IMF approves a $ 163.9 million 3-year agreement under the Extended Credit Facility (ECF) with Mauritania
On Monday, December 6, the IMF’s executive board approved a 3-year arrangement under the Extended Credit Facility for Mauritania. The arrangement is for 115.92 million Special Drawing Rights (SDRs); this equals to $163.9 million. It will support the economic and financial reforms program in the country.
The board’s decision enables an immediate disbursement of 16.56 million SDRs (about $23.4 million) for Mauritania. The remaining amount will be paid in various instalments over the program’s period, subject to semi-annual reviews.
According to a statement of the Bretton Woods Institution, The ECF-supported program is expected to help Mauritania economy foster inclusive and diversified growth to improve the population’s living standards, maintain macroeconomic stability, strengthen debt sustainability, and reduce poverty.
Mr.

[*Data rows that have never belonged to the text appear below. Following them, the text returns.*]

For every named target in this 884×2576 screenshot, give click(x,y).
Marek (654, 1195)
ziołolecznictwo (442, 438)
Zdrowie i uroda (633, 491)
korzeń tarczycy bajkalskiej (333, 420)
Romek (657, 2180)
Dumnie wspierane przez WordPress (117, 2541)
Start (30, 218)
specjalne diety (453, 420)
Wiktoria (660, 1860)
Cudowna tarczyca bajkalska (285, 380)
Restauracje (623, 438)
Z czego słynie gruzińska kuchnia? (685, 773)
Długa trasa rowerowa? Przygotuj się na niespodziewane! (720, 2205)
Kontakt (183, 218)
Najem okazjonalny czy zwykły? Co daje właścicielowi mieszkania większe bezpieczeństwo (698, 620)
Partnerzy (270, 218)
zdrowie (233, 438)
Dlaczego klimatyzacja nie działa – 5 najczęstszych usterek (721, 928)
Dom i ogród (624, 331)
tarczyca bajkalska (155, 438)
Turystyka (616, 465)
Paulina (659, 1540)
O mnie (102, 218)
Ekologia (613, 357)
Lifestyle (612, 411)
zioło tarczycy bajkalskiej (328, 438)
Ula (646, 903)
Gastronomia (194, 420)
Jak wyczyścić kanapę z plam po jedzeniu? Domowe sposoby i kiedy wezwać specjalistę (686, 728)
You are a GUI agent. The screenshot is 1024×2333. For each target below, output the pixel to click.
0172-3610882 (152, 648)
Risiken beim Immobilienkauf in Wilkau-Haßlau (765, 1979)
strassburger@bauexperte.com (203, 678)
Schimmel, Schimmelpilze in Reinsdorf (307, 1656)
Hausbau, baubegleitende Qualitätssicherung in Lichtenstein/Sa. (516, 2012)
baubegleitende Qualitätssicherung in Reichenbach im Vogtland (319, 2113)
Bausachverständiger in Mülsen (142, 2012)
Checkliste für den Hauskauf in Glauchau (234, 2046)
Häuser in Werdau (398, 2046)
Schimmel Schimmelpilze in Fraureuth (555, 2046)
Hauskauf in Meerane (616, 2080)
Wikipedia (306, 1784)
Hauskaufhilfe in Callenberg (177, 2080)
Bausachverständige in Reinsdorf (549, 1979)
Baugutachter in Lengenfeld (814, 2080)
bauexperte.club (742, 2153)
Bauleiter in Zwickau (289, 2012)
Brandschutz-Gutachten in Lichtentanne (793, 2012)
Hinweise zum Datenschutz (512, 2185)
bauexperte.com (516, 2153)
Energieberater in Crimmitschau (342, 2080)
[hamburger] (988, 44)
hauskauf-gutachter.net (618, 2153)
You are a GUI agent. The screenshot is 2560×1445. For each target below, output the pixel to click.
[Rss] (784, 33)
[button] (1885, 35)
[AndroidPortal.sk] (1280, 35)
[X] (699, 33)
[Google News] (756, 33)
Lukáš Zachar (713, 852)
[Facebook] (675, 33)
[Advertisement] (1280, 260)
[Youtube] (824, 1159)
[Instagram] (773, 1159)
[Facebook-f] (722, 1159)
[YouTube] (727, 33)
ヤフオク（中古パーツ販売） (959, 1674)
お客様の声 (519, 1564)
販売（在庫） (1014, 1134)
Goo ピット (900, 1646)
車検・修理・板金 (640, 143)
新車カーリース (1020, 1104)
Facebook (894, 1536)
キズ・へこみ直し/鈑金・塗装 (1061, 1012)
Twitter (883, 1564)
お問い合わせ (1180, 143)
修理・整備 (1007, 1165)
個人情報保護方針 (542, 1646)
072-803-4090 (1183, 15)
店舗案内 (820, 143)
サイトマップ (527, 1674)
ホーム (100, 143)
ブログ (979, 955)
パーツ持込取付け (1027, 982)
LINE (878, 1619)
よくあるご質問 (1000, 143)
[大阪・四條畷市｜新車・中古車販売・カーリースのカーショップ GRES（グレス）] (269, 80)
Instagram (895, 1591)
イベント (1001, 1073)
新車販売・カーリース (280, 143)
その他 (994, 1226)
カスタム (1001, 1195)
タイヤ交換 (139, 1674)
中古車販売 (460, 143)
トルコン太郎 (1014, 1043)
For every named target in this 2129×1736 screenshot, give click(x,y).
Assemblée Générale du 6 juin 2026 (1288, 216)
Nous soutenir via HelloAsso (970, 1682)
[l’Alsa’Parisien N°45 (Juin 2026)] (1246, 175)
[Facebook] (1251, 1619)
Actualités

Mitsuhiro Furusawa, Deputy Managing Director and Acting Chair, said: “Mauritania is addressing decisively the aftermath of a terms-of-trade shock that slowed growth and widened imbalances. The authorities’ policy adjustment efforts succeeded in restoring macroeconomic stability and stabilizing debt levels, while growth rebounded”.
Mauritania, which mainly exports basic products, is still lowness and volatility of metals’ prices which slowed the economy’s growth and increased imbalances.
The hard slump in iron ore’s price between 2014 and 2015 which halved the export revenues and increased imbalances has exposed the country’s financial weaknesses. In this situation, Mauritanian authorities focused on reducing the budget deficit while allowing the depreciation in exchange rate. They mobilized as well external loans and donations.
All these efforts succeeded in restoring macroeconomic stability and keeping the debt in check at 69% of the GDP, while the growth soared at 1.6 % in 2016 and 3.1% in 2017 with a controlled inflation of 0.8% in October, according to IMF estimates.
At the same time, the authorities established an inclusive growth strategy over 2017-2030, including structural reforms and important infrastructure investments to support the economy’s growth and diversification. These will be financed with external funding.
Let’s note that 31% of the Mauritanian population is still facing poverty while the country still records persistent major macroeconomic risks and imbalances.